A Variable-Dimension Evolutionary Transfer Optimization Framework for Well-Fracture Pattern Cooptimization of Fractured Horizontal Wells in Shale-Gas Reservoirs

Summary Horizontal well fracturing is widely regarded as the most effective technology for enhancing the recovery rate of shale-gas reservoirs. However, complex flow mechanisms and strong reservoir heterogeneity make the collaborative optimization of well-fracture pattern parameters challenging. In multiwell development optimization, the number of wells itself cannot be predetermined, and parameters of individual horizontal wells and their corresponding fractures vary.
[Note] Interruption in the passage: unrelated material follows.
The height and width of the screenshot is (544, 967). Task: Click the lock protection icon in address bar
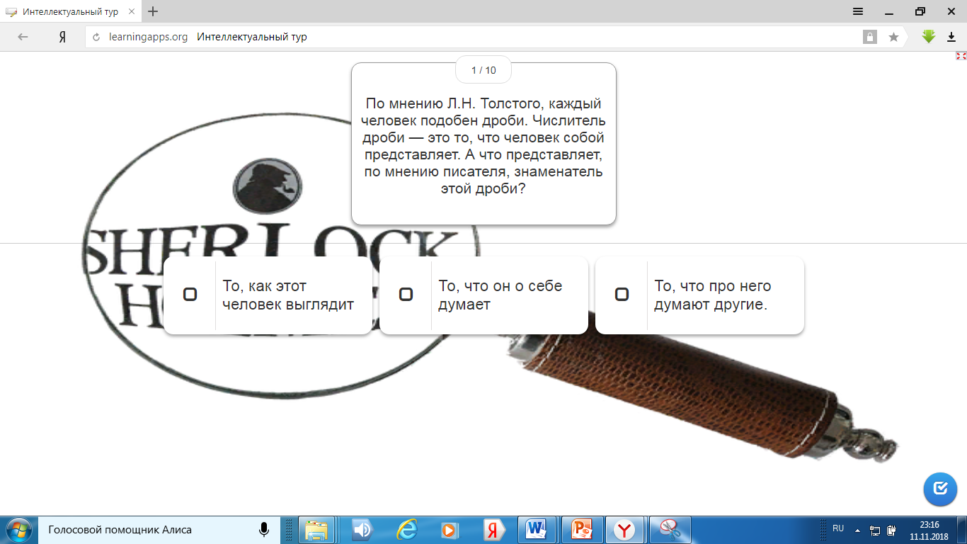tap(869, 37)

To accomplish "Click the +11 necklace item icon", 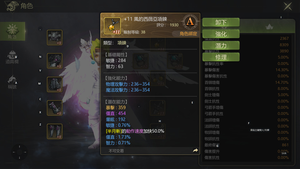I will click(x=112, y=26).
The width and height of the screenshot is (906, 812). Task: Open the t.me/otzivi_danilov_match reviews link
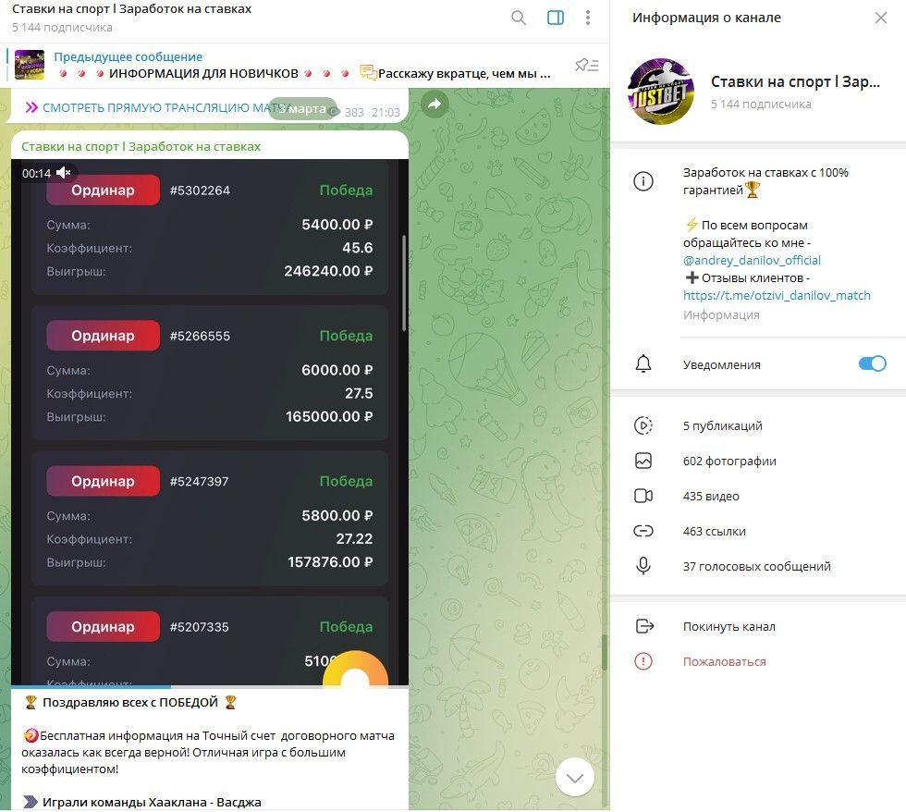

Thus, well-fracture pattern optimization is inherently a dynamic variable-dimensional optimization problem. Existing meta-heuristic algorithms typically fix the dimension of optimization variables and cannot address such variable-dimensional problems. To tackle this issue, we propose a variable-dimensional evolutionary transfer optimization (VDETO) framework, which incorporates a probability-controlled dimension adaptive adjustment mechanism. By minimizing the characteristics differences among population particles, it enables knowledge transfer across dimensions, allowing for the collaborative optimization of the number of wells, individual well parameters, and fracture parameters, thereby achieving an integrated design of well-fracture pattern. The VDETO framework was validated using benchmark functions and compared with methods such as particle swarm optimization (PSO), variable-length PSO (VPSO), and modified variable-length PSO (MVPSO). Furthermore, a collaborative optimization study of well-fracture pattern was conducted on a 2D shale-gas reservoir mechanistic model. The results demonstrate that VDETO outperforms commonly used variable-dimensional algorithms in both convergence speed and accuracy. Compared with traditional uniform well placement or concentrated well placement only in high-permeability zones, this method optimizes well locations across different sweet spots, creating high-permeability channels through fracturing to effectively connect multiple sweet spots, thereby significantly improving the net present value (NPV). This framework provides a novel approach for the collaborative optimization of well-fracture pattern parameters.